Guillier était en sursis d'appel et voyageait pour effectuer les livraisons de la manufacture. Il partait le mercredi matin, soit pour Rennes, soit pour Clermont-Ferrand, et ne rentrait que le samedi soir. C'était, dit-on, un bon employé.
Le jeudi de la semaine dernière, deux policiers descendirent d'auto rue de la Mare, en face des ateliers où Guiliier est employé et demandèrent à en voir le directeur. Ils le questionnèrent sur Guillier qui, à ce moment, passait une visite à la caserne de Reuilly. Les policiers se transportèrent à la caserne et en revinrent avec Guiliier rue de la Mare. Ils perquisitionnèrent dans son bureau (dont le tiroir était toujours ouvert), et y saisirent quelques papiers. Guillier se borna à dire « Je ne sais pas pourquoi l'on m'arrête ».
Cette arrestation n'étonna cependant pas, outre mesure, son patron. Celui-ci avait appris que son employé avait été mêlé à l'affaire dont l'aviateur Navarre fut le héros.
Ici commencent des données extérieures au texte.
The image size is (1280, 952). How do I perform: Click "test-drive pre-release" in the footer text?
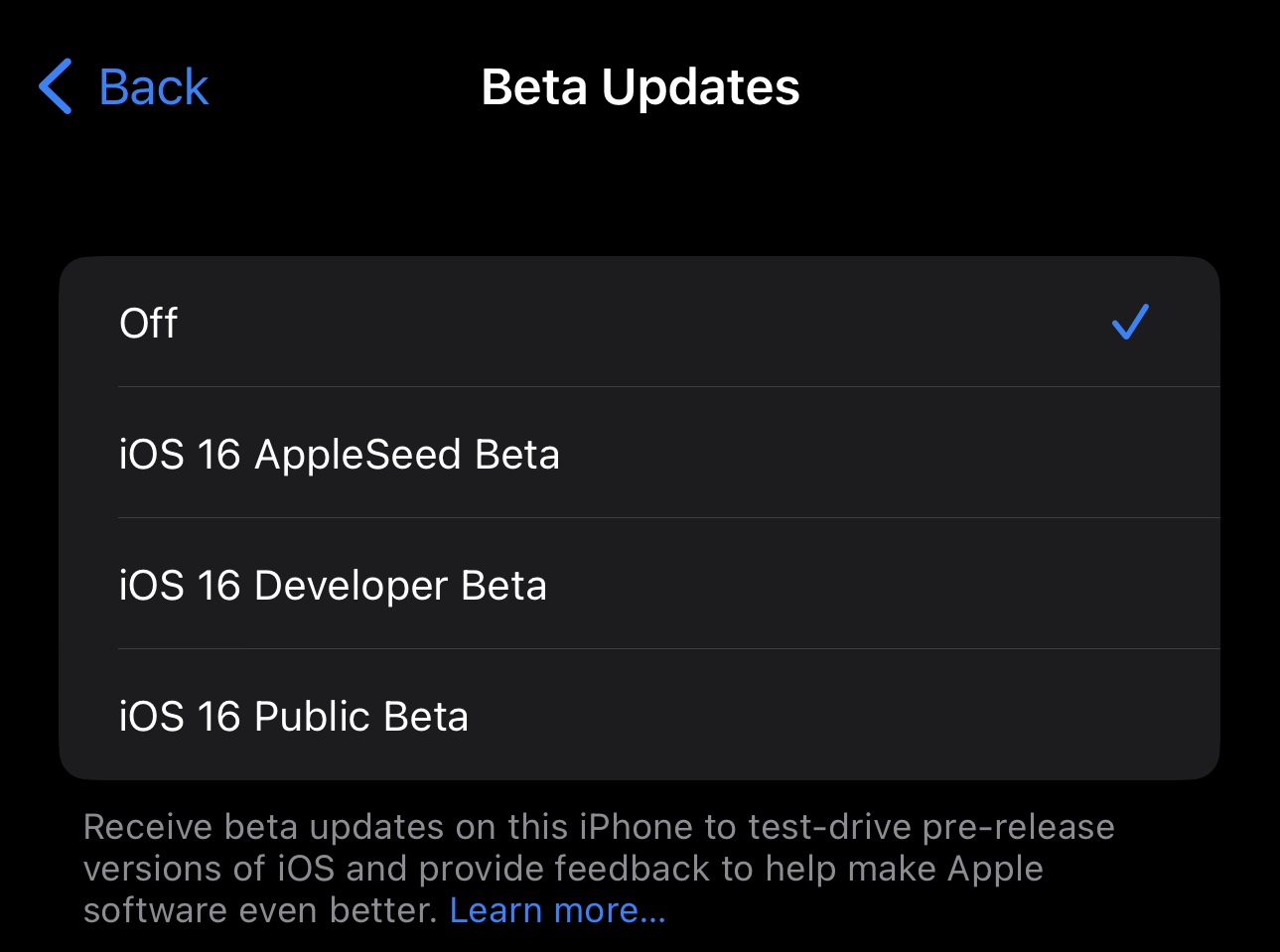point(930,827)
Mais Guillier avait bénéficié d'un non-lieu. A diverses reprises, M. Besombe avait dû relever les propos pacifistes tenus par Guillier en sa présence, propos qu'il supportait d'autant moins facilement que lui-même a été au front pendant trente-six mois et n'est démobilisé que depuis quelques semaines. Un jour, excédé et indigné, il l'invita nettement à ne plus agiter ces questions devant lui, et Guiliier se le tint pour dit. D'autre part, Guillier avait tenté de lui faire vendre à un prix fortement exagéré une certaine quantité de bois par un de ses amis, nommé Eudeline, qui fut, avant la guerre, un entraîneur connu dans le monde du « noble art ». Pour toutes ces raisons, M. Besombe, tout en appréciant les qualités professionnelles de son employé, ne l'avait pas en grande estime et songeait, depuis déjà quelque temps, à se priver de ses services. Il avait même fait part de ses intentions à son associé, M. Lehmann.
Quel rôle les cinq inculpés qui viennent d'être mis à la disposition du capitaine Bouchardon ont-ils joué dans cette affaire d' « intelligences avec l'ennemi » qu'on leur impute ? Quelle est exactement cette affaire ? C'est ce qu'on ne saurait tarder à savoir.